Pandemic

A G-20 to monitor health risks: WHO advisers' proposal to prepare for the next pandemic

Expert commission calls for learning lessons and prioritising investment in health and social services

3 min
A woman in a street in Milà in front of a shop closed due to restrictions.

BarcelonaThe covid-19 has made Europe realize, as it happens in the fable, that instead of wearing a new dress, the emperor was naked. This was confirmed on Tuesday by the experts who were commissioned by the European branch of the World Health Organization (WHO) to rethink priorities in the light - or darkness - of the pandemic. "Covid-19 has revealed that our health, financial, economic and social services systems are not prepared and do not have the resources to deal effectively with such a situation", says the first report of the pan-European commission headed by former Italian Prime Minister and former European Commissioner Mario Monti.

The Monti commission, made up of around 20 independent experts from the fields of health, finance and global governance, makes a medium-term proposal, but warns that we cannot wait any longer to put in place an international structure to contain pandemics and other global health problems. Following the steps taken after the 2008 financial crisis, when a system for assessing the financial risks of countries was put in place, they now want to create a G-20 for health. "The viral diseases that we have had for thirty years have accelerated because we are spoiling the environment: we have more and more diseases that move from animals to people", Rafael Bengoa, former Minister of Health of the Basque Country and former director of health systems of the WHO, who is one of the members of the commission, explains to the ARA. Based on the One Health concept, which stresses the interdependence of human, animal and environmental health, the experts suggest that a world body should be set up to monitor health risks. "This is not wishful thinking. If we don't set up such a mechanism, when the next pandemic comes - and it will come - we will certainly regret it", he says.

Bridging social divides is the other major unfinished business. "Governments and international organizations have to close the fractures in our societies and stop ignoring the conditions that have caused the coronavirus to cause so much harm to the world. We need to change the way our societies view health and social services, how financial systems take account of health and environmental risks, and how global governance responds to the increasingly important role of public goods. We have a choice: ignore the evidence and allow future pandemics to hit us even harder, or listen to the warnings and implement what we have learned", warns Monti.

Rewilding societies

It seems a more attainable goal than "repairing the fractures in society and rebuilding trust in institutions by identifying and engaging people who are disenchanted, and improving access to health and social services". The experts also believe that levels of spending on health, social services, research and education should be increased, which they see as "an investment in human and intellectual capital that leads to progress", and propose that financial institutions and authorities incorporate health risks to people, animals and the environment into risk analyses. Aware that a challenge such as a pandemic cannot be tackled at a state level, they propose the creation of a Global Health Council at the G-20 level, similar to the Financial Stability Board, to promote an International Pandemic Treaty. The experts also insist on "the importance of investing in health systems as a foundation for social cohesion and well-being, which in turn underpins economic growth".

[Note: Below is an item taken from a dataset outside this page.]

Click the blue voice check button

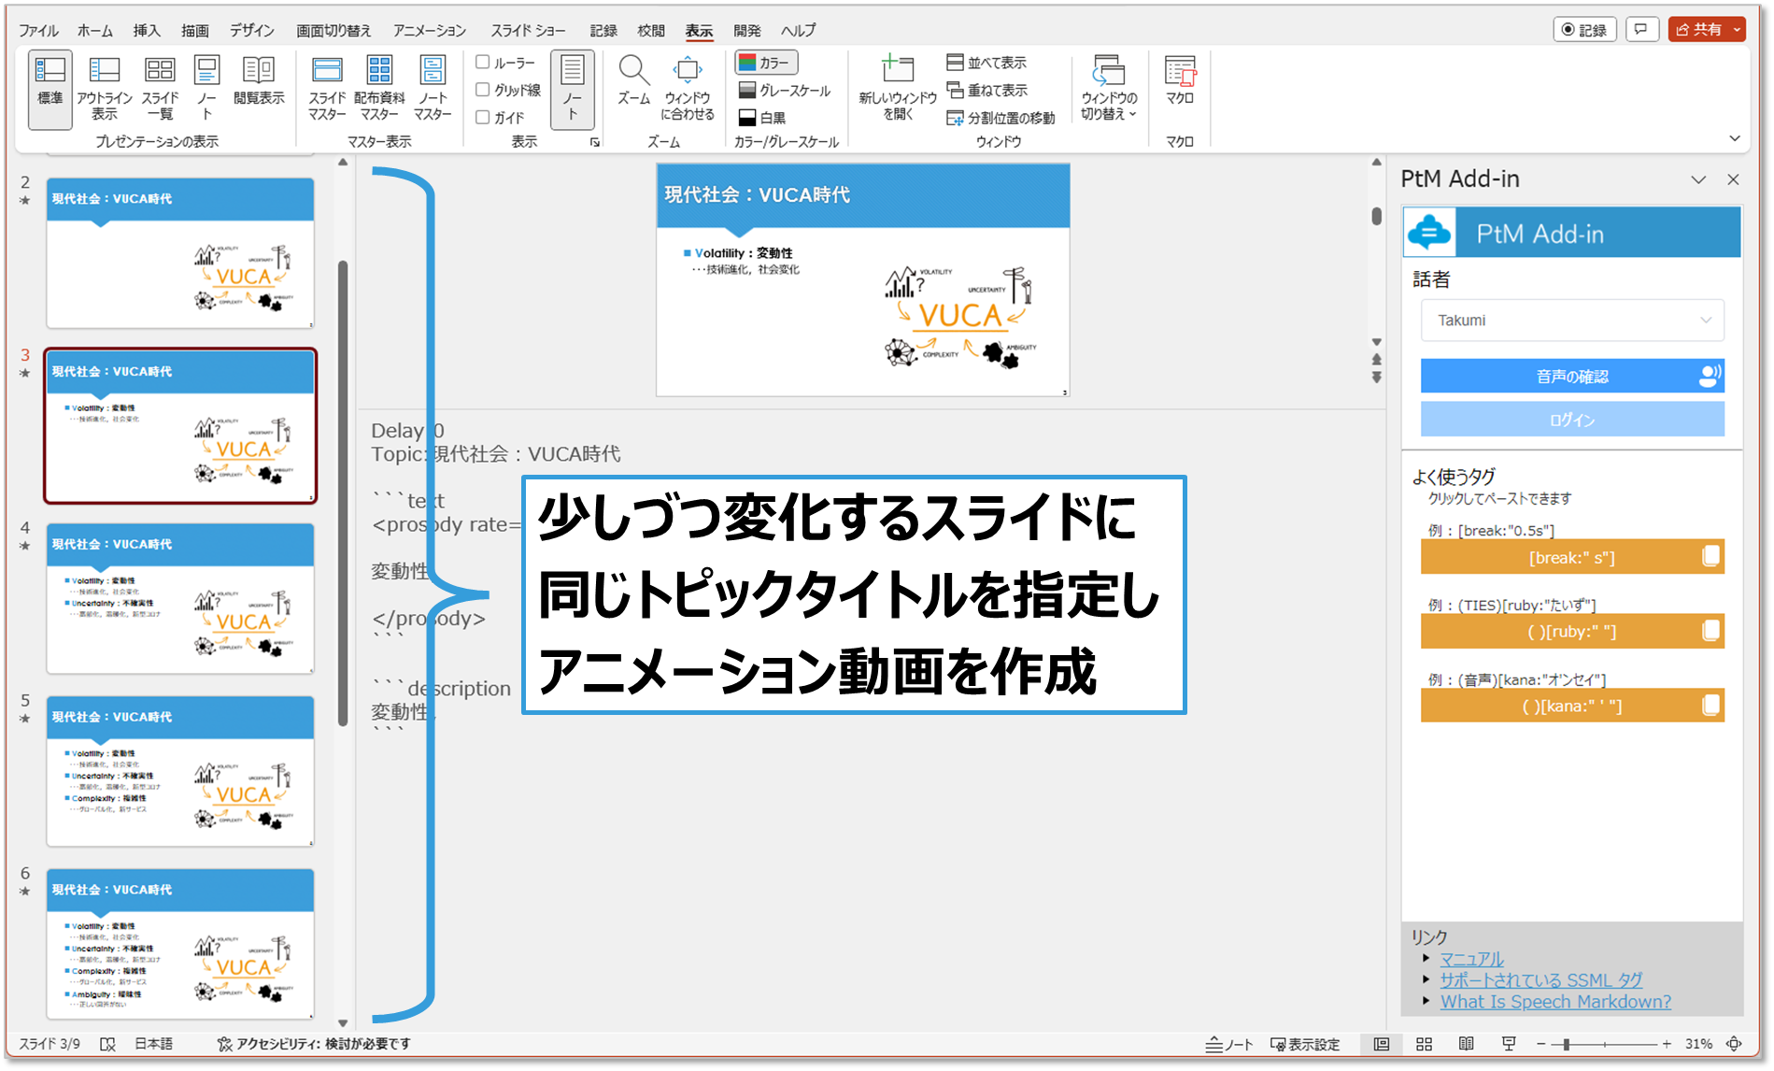[x=1572, y=376]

They also call on governments to work "together to coordinate and accelerate clinical trials to reduce backlogs and improve efficiency, as well as regulatory processes that coordinate and harmonize medicines and technologies". In this sense, they expose the need to "visibilize these fractures with pan-European measures to ensure the interoperability of health data", and also to make "health systems more inclusive", in the framework of the Sustainable Development Goals, to achieve universal health coverage.